In =Ventilation by Propulsion= a fan is used as in the last plan, the air being propelled along conduits leading from it into the room to be ventilated. The size of the conduits being known, the amount of air to be discharged can be regulated by timing the rapidity of the revolutions of the fan.
This plan is suitable for crowded places, where a large amount of air is required in a short time. It is excellent for large schools, churches, and theatres. Its superiority for large elementary schools has been proved at Dundee by the experiments of Drs. Carnelley, Haldane, and Anderson, the results of which are summarised in the following table:—
Column headings: A No. of Schools. B No. of Rooms. C Cubic ft. allowed per person. D Carbonic acid in 10,000 of air. E Micro-organisms per litre. F Bacteria.

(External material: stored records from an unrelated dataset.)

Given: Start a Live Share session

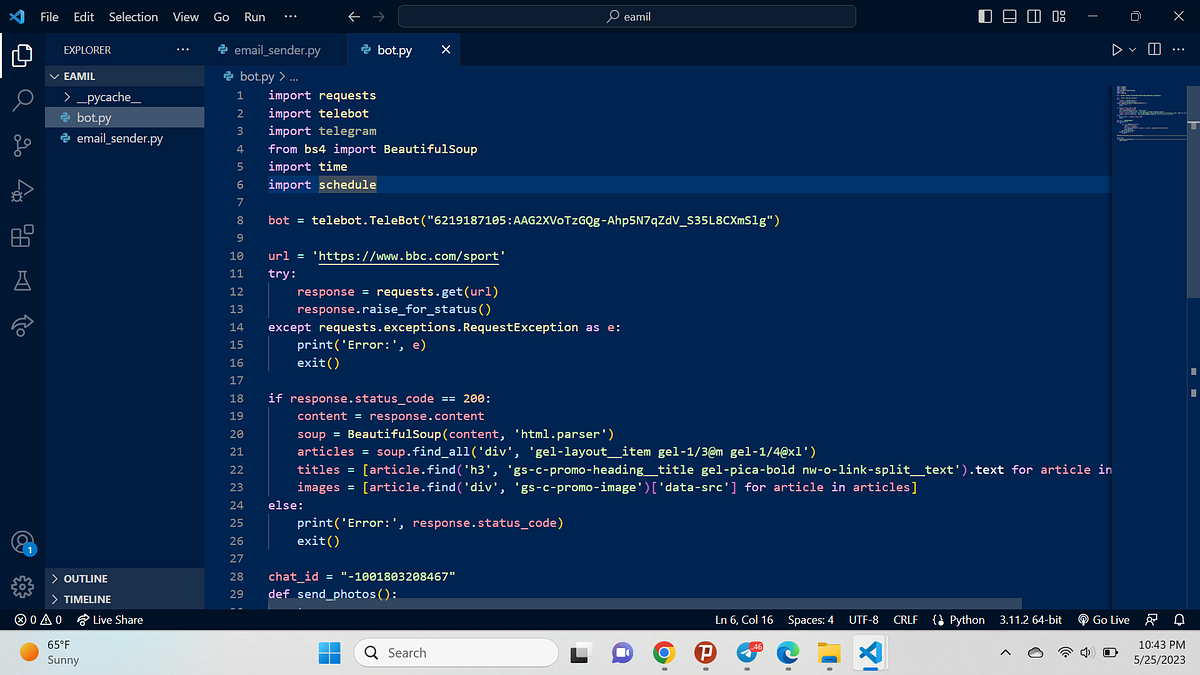Looking at the screenshot, I should click(110, 619).
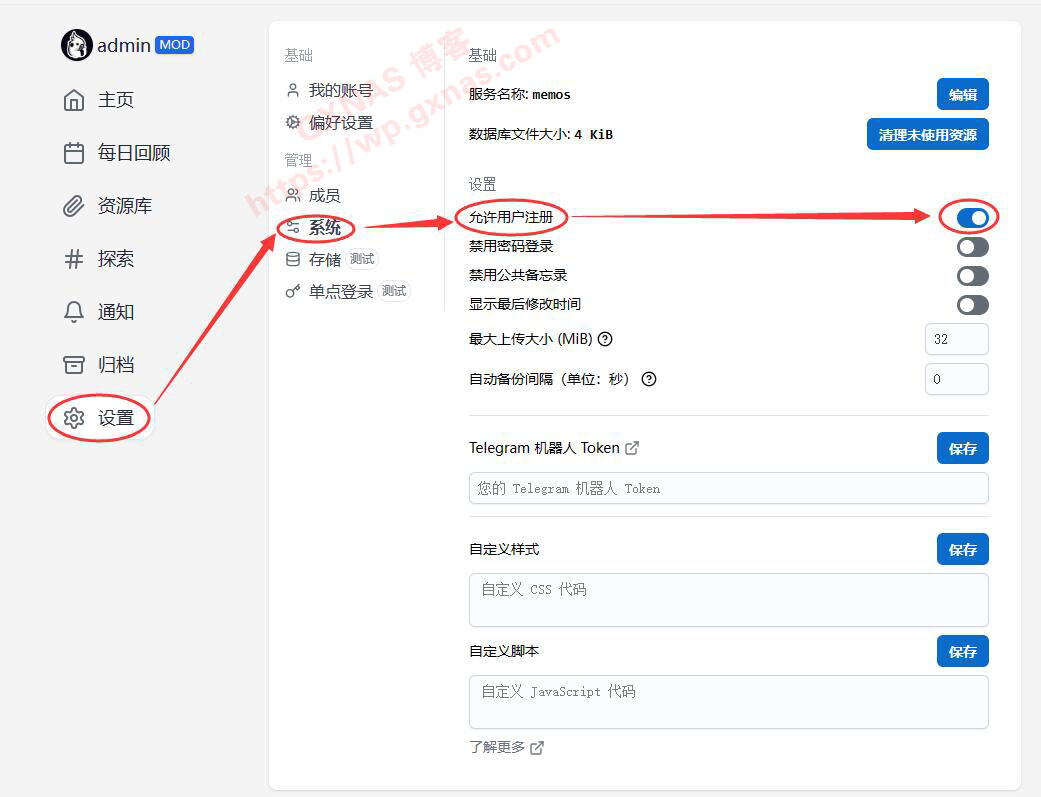Screen dimensions: 1041x797
Task: Click the 清理未使用资源 button
Action: click(927, 135)
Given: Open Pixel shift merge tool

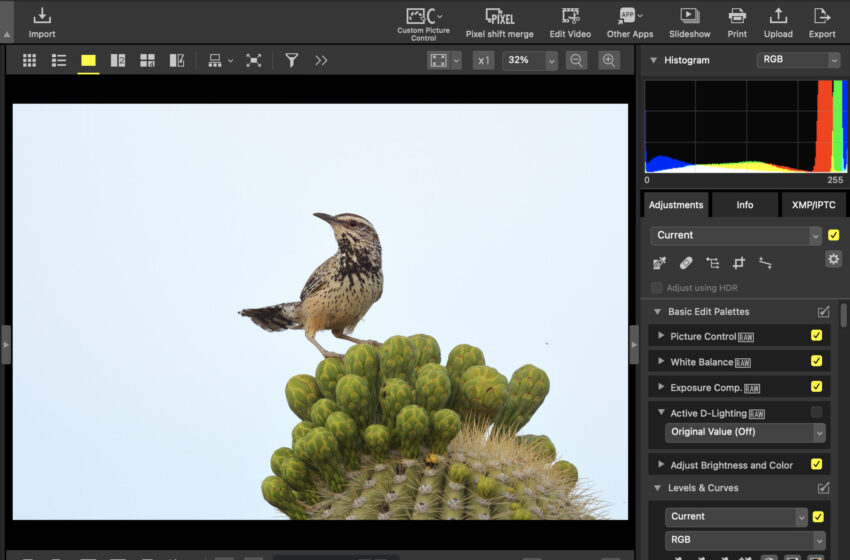Looking at the screenshot, I should tap(499, 17).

G Moulds. ┌───────────────────────┬─────┬──────┬───────┬────────┬──────────────┐ │ │ A. │ B. │ C. │ D. │ E. │ │ │ │ │ │ ├────────┬─────┤ │ │ │ │ │ │ F. │ G. │ ├───────────────────────┼─────┼──────┼───────┼────────┼────────┼─────┤ │_Mechanical ventilation│ │ │ │ │ │ │ │ by warmed air_ │ 6 │ 32 │ 160 │ 12·3 │ 17·5 │ 1·0 │ │_Natural ventilation │ │ │ │ │ │ │ │ and hot pipes_ │ 17 │ 43 │ 176 │ 16·3 │ 96·5 │ 1·1 │ │_Natural ventilation │ │ │ │ │ │ │ │ and open fires_ │ 33 │ 84 │ 145 │ 19·2 │ 153·2 │ 4·8 │ └───────────────────────┴─────┴──────┴───────┴────────┴────────┴─────┘
The air to be admitted may be warmed by passing it over hot-water or steam-pipes. In large establishments, as in hospitals, theatres, etc., it has been arranged so that the incoming air is passed through a screen of coarse cloth, which is kept wet by water trickling down each cord. The air is thus kept moist and freed from dust.

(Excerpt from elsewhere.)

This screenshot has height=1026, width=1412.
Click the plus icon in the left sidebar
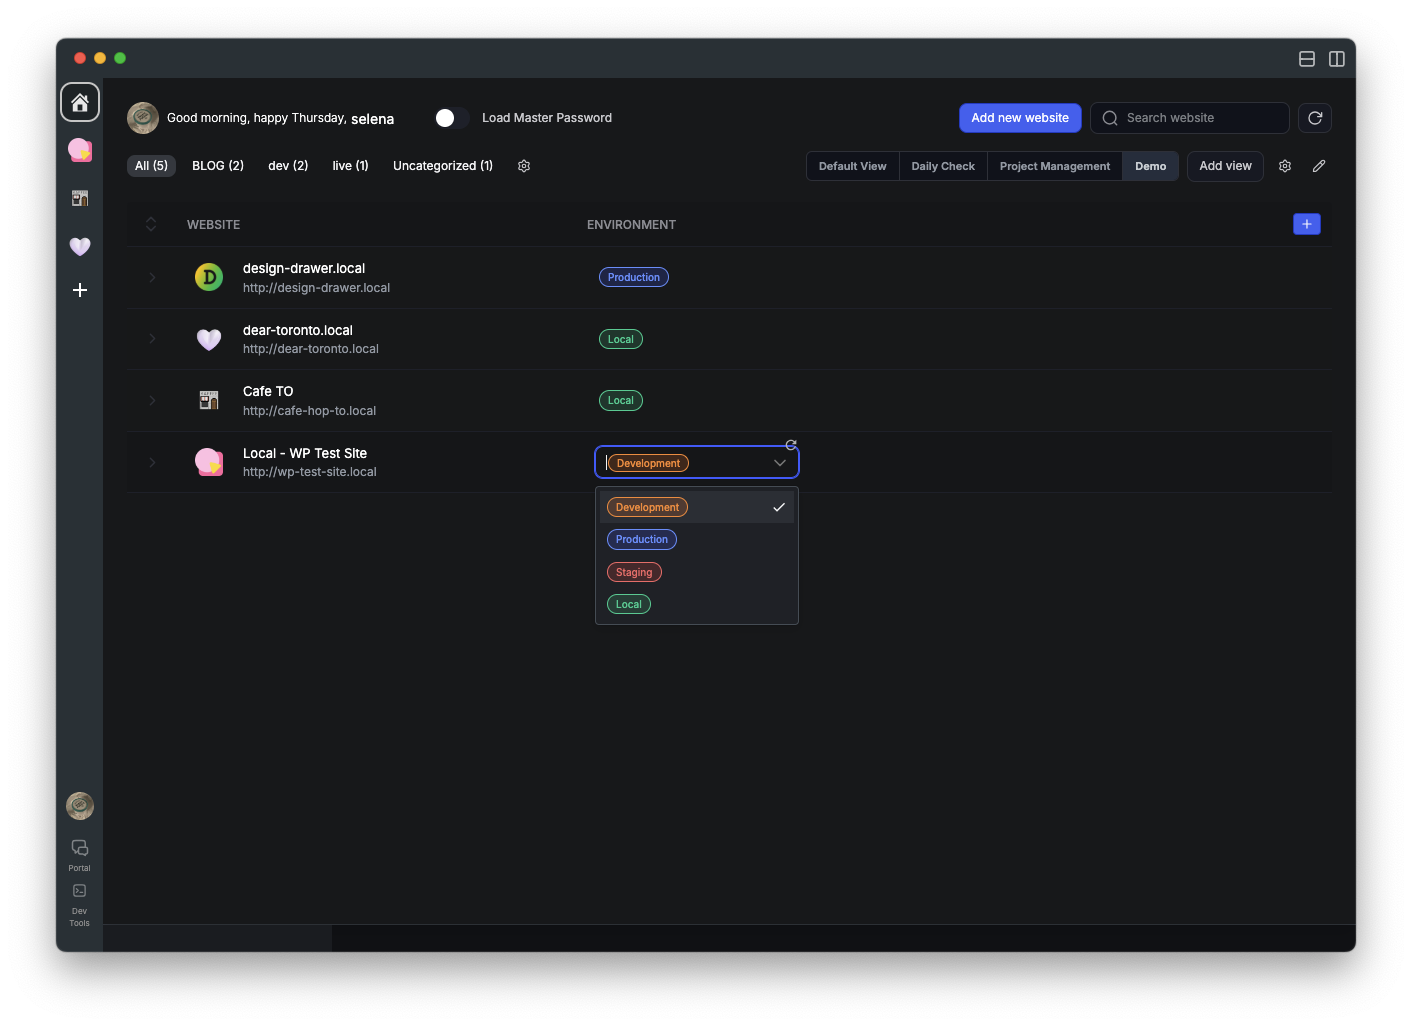[80, 290]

The great advantage of the plan of propulsion, is its certainty. By it the temperature, moisture, and freedom from suspended matters of the incoming air can be exactly regulated and controlled. Its chief disadvantages are that (1) it is somewhat costly, and (2) the apparatus requires skilled supervision. On the other hand it maintains the air in crowded rooms in a condition which cannot be secured by any other method. When combined, as is done in the Houses of Parliament, with the use of a flue for the extraction of foul air, this plan answers admirably.

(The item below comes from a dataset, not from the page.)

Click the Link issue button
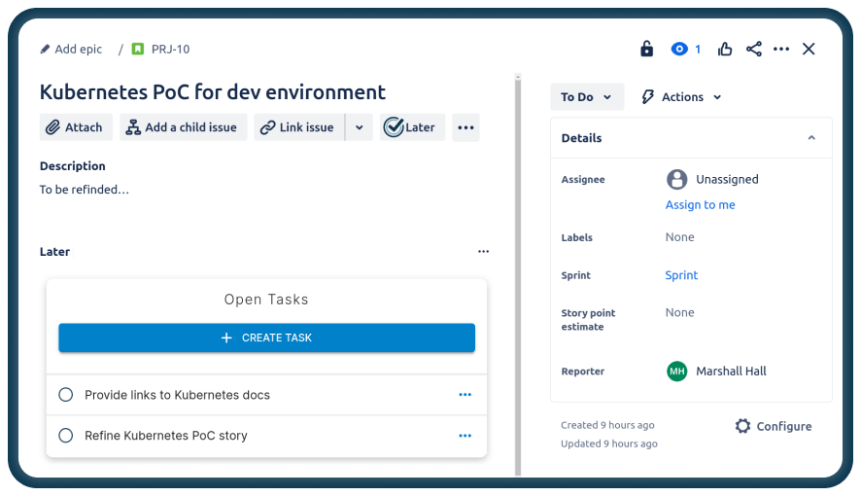This screenshot has width=861, height=496. [x=297, y=127]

=The Relative Value of Artificial and Natural Ventilation= scarcely needs to be discussed. They are both valuable, but under different circumstances. In dwelling-rooms natural ventilation by doors, windows and chimney usually suffices, especially if the products of combustion of gas are removed through a special flue. Natural ventilation is always occurring, and only needs a little aid in domestic life. For large rooms occupied by many persons artificial ventilation is necessary to maintain pure air.
Whatever method of ventilation is adopted, the atmosphere will remain to some extent polluted, if the room and its occupants are dirty. In certain experiments made by Carnelley in schools, it was found that dirty children increased the number of micro-organisms per litre of air more rapidly than dirty rooms. Thus:—
┌────────────────────────┬──────┬───────┬──────┐ │DEGREE OF CLEANLINESS OF│CLEAN.│MEDIUM.│DIRTY.│ ├────────────────────────┼──────┼───────┼──────┤ │_Children_ │ 63 │ 99 │ 159 │ │_Rooms_ │ 85 │ 94 │ 139 │ └────────────────────────┴──────┴───────┴──────┘ _Number of micro-organisms per litre of air._
Hence cleanliness of rooms and of their occupants is quite as important as a good system of ventilation.